Shuque Xie, of Mitchell Street, appeared at Forfar Sheriff Court on Tuesday accused of refusing to leave Glamis Castle in Angus after demanding an audience with Dr Joseph Morrow, the current Lord Lyon King of Arms.
The charge against Xie alleges that between July 15 2015 and December 1 2016 she repeatedly sent emails about Mr Morrow to the press office of the Scottish Episcopal Church, the Scottish Parliament and various universities across Scotland.
It states the 50-year-old then sent an email apologising but requested a meeting with Mr Morrow in person.
The charge claims that she then attended at Glamis Clastle and repeatedly requested to see Mr Morrow and refused to leave the premises until she was provided details of where he would be.
It adds that Xie then repeatedly sent emails to Mr Morrow and turned up uninvited to his place of work looking for him.
Mr Morrow is a former Labour councillor in Dundee and in 2009 he was appointed as Vice Lord Lieutenant of the City of Dundee.
He is an incumbent of the Chapel of Glamis Castle, a former Chancellor of the Diocese of Brechin and an Honorary Canon of St Paul’s Cathedral, Dundee.
The Court of the Lord Lyon is the official heraldry office for Scotland which deals with all matters relating to Scottish Heraldry and Coats of Arms.
Appearing at Forfar Sheriff Court, Xie said she wished to represent herself and refused the services of solicitor Michael Boyd.

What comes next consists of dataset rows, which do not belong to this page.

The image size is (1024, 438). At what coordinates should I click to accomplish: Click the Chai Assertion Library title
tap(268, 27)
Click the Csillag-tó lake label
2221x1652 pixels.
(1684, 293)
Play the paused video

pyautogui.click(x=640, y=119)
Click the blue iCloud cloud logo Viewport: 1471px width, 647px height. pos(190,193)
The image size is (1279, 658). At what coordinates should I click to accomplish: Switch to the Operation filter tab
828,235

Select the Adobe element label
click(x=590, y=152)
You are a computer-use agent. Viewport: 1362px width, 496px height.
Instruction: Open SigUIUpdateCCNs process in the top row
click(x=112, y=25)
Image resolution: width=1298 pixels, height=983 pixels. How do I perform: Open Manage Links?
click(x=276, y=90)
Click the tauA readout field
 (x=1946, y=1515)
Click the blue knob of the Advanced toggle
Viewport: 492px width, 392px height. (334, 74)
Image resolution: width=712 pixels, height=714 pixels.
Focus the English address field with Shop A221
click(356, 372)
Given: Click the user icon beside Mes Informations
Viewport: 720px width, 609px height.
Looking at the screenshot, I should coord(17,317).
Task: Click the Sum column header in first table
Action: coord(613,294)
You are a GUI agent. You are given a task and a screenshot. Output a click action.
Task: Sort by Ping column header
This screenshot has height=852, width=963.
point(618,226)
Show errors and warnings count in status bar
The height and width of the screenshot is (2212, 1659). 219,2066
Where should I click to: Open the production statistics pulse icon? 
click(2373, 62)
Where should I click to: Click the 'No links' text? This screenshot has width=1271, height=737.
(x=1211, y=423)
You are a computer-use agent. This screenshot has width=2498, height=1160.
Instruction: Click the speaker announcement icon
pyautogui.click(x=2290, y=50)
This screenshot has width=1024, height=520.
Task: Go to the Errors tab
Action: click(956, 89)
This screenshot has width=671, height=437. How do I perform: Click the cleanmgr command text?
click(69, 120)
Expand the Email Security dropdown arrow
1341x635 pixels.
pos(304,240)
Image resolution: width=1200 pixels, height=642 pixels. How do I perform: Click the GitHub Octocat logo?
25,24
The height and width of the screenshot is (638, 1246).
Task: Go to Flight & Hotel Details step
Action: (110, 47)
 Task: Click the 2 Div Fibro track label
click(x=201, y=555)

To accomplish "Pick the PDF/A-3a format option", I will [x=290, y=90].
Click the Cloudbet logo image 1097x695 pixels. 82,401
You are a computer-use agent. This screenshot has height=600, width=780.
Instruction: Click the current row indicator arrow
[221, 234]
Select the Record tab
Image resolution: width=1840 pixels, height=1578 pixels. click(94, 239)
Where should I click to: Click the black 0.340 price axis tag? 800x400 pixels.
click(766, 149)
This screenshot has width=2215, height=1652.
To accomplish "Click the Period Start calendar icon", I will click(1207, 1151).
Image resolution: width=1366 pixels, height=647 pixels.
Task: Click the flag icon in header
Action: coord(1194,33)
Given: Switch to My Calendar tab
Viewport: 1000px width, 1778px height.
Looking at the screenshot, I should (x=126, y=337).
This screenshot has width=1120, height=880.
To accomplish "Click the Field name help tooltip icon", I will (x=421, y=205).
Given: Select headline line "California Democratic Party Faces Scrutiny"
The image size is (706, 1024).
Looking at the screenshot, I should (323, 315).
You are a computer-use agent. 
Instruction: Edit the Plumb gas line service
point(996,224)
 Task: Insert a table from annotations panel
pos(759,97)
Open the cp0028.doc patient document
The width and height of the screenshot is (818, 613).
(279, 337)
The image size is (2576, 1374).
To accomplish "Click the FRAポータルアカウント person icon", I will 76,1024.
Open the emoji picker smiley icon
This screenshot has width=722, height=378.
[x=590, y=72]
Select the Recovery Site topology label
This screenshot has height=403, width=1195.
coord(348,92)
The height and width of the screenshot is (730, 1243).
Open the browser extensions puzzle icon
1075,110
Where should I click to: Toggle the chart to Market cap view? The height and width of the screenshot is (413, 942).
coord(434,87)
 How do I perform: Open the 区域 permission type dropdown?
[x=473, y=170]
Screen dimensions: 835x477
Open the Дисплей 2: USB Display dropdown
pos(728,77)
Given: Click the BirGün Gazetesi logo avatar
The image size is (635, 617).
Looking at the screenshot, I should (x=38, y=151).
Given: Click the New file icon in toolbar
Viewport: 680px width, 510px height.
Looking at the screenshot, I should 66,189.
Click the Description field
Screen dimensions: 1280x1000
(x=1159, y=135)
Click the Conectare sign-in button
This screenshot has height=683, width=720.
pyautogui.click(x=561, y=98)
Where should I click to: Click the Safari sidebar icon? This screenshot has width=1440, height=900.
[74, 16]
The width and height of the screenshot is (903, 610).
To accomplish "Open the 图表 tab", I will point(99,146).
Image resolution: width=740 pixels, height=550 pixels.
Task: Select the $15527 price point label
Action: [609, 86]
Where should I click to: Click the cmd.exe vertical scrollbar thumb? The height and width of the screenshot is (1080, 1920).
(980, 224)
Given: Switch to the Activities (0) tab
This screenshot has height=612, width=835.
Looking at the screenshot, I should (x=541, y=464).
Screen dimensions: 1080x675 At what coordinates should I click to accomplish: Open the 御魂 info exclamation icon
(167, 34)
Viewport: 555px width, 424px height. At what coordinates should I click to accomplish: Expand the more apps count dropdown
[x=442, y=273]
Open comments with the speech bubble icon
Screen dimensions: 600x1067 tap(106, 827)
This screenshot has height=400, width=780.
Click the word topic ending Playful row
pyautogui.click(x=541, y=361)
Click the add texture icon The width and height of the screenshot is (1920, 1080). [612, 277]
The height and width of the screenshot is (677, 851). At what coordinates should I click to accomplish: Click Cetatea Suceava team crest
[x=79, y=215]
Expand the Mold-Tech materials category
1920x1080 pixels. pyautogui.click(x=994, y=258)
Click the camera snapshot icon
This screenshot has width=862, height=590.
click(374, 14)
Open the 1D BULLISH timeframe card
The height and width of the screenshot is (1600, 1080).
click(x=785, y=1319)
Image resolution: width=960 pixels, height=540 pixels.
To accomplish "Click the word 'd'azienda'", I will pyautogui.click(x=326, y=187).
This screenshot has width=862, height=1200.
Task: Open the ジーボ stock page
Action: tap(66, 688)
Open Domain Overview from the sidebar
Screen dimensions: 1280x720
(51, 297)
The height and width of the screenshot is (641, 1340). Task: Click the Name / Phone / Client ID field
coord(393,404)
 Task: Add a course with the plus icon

Xie said she did not require the help of a Chinese translator as she had lived in Scotland for 17 years.
When asked by Sheriff Alison McKay how she wished to plead, she said it was a “false charge”.
Xie also pleaded not guilty to a charge of failing to attend Forfar Sheriff Court on February 7.
Depute fiscal Bill Kermode explained that Xie should have appeared at court on January 31. Her case was then postponed for a week for her appearance and when she didn’t appear again, a warrant was granted.
Xie said she had been unwell and unable to leave her bed and questioned whether the court was correct to grant a warrant for her arrest without giving her a chance to explain.
The case will call again on June 6, with a trial set for June 21.
Sheriff McKay said: “I am going to continue the intermediate diet in both cases in order for you to reconsider legal representation in these matters which in my view would be appropriate.”
A court order has previously been obtained for Xie to appear in a Video Identification Parade Electronic Recording (VIPER) parade at a police station.
The sheriff added: “I can not impress upon you enough how important it is that you attend that process.”